Other Sacraments/Services



St. John’s warmly welcomes all who desire to join the community of those committing themselves to the way of Jesus to receive the sacrament of baptism.

Holy Baptism is the rite of initiation into the Christian community, and is one of the two rites universally upheld within the Christian tradition as sacraments (the other being Eucharist). As an Episcopal church, St. John’s baptizes infants, children, and adults. Baptism is normally observed in the context of the principal Sunday liturgy. Traditionally, the Christian church has baptized candidates at Easter, the Day of Pentecost (usually May or early June), All Saints’ Day (November), and the Feast of the Baptism of Our Lord (early January). St. John’s offers a few other dates in addition to these, generally on the “Family Liturgy” first-of-the-month Sundays.


When infant baptism became normative in the Christian church, confirmation was seen as a way for adolescents and adults to publicly reaffirm the vows made on their behalf as children. At St.
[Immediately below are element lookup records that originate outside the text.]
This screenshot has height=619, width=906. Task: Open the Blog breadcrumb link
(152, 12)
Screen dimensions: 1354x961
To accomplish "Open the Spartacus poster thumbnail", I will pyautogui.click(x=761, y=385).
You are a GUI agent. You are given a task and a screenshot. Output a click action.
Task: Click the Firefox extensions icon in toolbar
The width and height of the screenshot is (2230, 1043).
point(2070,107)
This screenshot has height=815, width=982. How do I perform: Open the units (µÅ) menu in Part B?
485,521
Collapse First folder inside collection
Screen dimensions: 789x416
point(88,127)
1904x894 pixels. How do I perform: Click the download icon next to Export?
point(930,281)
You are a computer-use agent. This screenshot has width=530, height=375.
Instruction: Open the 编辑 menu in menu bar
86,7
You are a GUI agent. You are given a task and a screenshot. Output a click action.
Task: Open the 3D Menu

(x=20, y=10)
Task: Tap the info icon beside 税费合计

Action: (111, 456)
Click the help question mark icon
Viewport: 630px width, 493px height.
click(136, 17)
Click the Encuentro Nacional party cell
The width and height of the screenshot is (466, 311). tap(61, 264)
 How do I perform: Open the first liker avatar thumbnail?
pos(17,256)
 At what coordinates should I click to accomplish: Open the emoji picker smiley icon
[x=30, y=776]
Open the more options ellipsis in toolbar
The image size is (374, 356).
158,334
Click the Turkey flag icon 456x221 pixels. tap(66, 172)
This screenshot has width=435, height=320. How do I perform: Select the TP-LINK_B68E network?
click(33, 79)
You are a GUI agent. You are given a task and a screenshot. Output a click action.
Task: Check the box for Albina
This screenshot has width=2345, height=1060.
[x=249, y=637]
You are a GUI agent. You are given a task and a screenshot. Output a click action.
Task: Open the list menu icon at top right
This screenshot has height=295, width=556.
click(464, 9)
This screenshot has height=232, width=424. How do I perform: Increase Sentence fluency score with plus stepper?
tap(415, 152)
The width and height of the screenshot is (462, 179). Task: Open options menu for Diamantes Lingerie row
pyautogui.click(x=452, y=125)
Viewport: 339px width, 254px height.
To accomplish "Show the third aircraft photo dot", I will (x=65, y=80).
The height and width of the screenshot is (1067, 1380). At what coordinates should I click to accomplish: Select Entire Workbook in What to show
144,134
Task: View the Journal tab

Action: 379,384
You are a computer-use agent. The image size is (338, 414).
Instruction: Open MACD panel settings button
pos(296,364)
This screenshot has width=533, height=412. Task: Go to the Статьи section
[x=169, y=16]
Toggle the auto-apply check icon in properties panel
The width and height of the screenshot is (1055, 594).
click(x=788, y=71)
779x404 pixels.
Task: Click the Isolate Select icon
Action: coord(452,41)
John’s, the curate teaches confirmation classes for our youth, beginning at the end of eighth grade and culminating at the end of ninth grade. For adults who seek to be confirmed or received (the term for those who come to us from denominations that also practice confirmation), the rector will either hold classes or engage in one-on-one discussions. Confirmation and reception are held once a year at St. John’s, when a bishop of the Diocese of New York makes her or his annual visitation (generally in early to mid-spring).


In the Christian church, marriage is a lifelong covenant between two people, made in the presence of God and the church, to love and care for one another. St. John’s warmly invites all couples contemplating marriage to speak to the clergy. The Episcopal Church requires that at least one party be a baptized Christian and that couples engage in premarital counseling with the clergy. St. John’s and the Diocese of New York offer marriage for both heterosexual and same-sex couples.


In the Christian church, a funeral is an occasion to celebrate the Resurrection as well as the life of the deceased. Sadness is a natural human emotion, but the service of burial is intended to speak to the Christian hope that we are held in the heart of God in life and death. Any St. John’s parishioner may have her or his service of burial at the church. Those not formally affiliated with St. John’s may speak to the clergy about holding a funeral or memorial service at the church.